Jensen defense totals more than $362,000
Former legislator Scott Jensen had spent at least $362,000 through June to fight misconduct in office charges, much of that coming from his old campaign account, according to IRS documents reviewed by WisPolitics.
The former GOP Assembly speaker, who resigned his seat upon his conviction on three felony counts for using state resources to bolster campaigns, has raised a total of $363,975 for the account as of the last report on June 30 of this year. A majority of that figure, more than $287,135, was paid from funds transferred from his campaign fund, Taxpayers for Jensen, to his legal defense fund.

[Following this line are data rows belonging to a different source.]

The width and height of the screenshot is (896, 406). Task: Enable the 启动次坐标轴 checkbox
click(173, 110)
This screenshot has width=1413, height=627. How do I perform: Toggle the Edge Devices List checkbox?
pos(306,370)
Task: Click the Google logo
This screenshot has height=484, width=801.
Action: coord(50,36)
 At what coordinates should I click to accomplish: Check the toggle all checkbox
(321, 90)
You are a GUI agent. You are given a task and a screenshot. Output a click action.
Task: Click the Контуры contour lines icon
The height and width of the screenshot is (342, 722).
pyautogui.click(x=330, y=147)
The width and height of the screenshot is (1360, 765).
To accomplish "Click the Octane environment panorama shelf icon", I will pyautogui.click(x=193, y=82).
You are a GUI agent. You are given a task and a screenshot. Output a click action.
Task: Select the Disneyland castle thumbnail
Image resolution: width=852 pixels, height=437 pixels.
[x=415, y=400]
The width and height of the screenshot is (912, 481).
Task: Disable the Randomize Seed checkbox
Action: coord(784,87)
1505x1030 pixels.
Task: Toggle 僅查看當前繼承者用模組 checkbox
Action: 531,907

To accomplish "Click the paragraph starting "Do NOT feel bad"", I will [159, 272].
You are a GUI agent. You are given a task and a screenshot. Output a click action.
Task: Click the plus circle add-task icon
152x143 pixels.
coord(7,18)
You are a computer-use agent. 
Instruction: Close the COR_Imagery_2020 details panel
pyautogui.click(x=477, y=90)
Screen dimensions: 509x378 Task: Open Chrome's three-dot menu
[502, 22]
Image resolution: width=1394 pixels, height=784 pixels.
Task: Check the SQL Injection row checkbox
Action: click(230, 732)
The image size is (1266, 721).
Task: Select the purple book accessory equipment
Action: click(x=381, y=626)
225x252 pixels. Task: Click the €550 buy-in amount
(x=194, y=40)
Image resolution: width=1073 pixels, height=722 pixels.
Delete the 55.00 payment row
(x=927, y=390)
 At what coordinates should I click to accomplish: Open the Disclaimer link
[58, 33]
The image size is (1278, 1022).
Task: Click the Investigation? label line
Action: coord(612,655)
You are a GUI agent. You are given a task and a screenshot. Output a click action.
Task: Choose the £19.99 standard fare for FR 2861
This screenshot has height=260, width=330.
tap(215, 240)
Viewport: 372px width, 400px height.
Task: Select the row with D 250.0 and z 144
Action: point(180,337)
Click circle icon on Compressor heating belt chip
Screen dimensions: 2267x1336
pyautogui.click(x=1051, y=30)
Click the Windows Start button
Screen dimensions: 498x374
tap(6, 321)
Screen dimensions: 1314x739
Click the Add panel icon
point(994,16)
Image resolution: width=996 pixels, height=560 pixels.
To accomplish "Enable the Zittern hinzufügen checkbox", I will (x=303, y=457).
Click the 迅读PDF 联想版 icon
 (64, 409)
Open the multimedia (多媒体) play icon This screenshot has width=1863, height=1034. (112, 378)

Jensen and co-defendant Sherry Schultz, a former GOP legislative aide, were granted new trials in a Nov. 8 ruling by the 4th District Court of Appeals. The court ruled the instructions required the jury to accept that Jensen obtained a dishonest advantage if jurors found he had used state resources for political purposes. Instead, the jurors should have been told they may - but need not - find that Jensen obtained a dishonest advantage, the appeals court ruled.
The appeals court also ruled Jensen, of Brookfield, was improperly barred from testifying about his knowledge of activities by other Dem and GOP lawmakers because the question of whether he intended to gain a dishonest advantage by using state employees for political campaigns was relevant to his defense.
The Department of Justice is expected to decide by the end of this month whether to appeal the appeals courts ruling to the state Supreme Court. If there is no appeal, a new trial would likely be sought by prosecutors.
According to IRS filings for his legal defense fund, Jensen has paid $362,325 to the law office of his attorney Stephen Meyer of Madison. Payments began on December 2002, and the last reported payment was for $10,000 on April 3, 2007. Because his defense fund is a non-profit, Jensen is required to make twice-yearly filings with the IRS.
Though he has had other firms working on his case, including two attorneys from the Milwaukee firm of Friebert, Finnerty and St. John who are helping with his appeal, Jensen's legal defense fund hasn't made payments to any firms other than Meyer's as of the last filing, on June 30 of this year.
Jensen closed his campaign account in October 2006, but prior to that had filtered $283,766 from Taxpayers for Jensen to the legal defense fund. To use the campaign funds, Jensen first had to ask the individual contributors if they objected to his transfer of the money to his legal defense fund.
According to the IRS filings, since Jan. 1, 2006, Jensen has paid $38,250 out of his own pocket. His wife, Julie Jensen, also chipped in $12,000 on June 26, 2006.
Others who have made donations to the Jensen legal defense fund include: former Jensen staffers and legislative employees Steve Knudson, Katie Mnuk, Adam Peer, Steve Baas, Brett Healy, Ellen Nowak, Melanie Hubbard and Brian Dake. Also on the list of contributors is Jim Klauser, a former administration secretary for Gov. Tommy Thompson who worked closely with Jensen over the years.
Baas, Dake and Healy testified at Jensen's trial. Dake testified on March 1, 2006, and his $250 donation to the legal defense fund was recorded on March 29 of that year. Healy testified on March 6, 2006, and his $5,000 donation is registered on April 27 of that year. Baas' testimony was on March 6, 2006, and his $250 donation came on March 29 of this year.
Three GOP legislators also gave cash to Jensen's defense: Sue Jeskewitz, Garey Bies and Eugene Hahn. Former GOP legislator Marc Duff has also contributed.
Dane County DA Brian Blanchard, who prosecuted the case, also asked that Jensen repay about $67,000 in attorney fees that were covered by taxpayers before Jensen was charged. But Ebert put off a ruling on that issue until appeals have been resolved.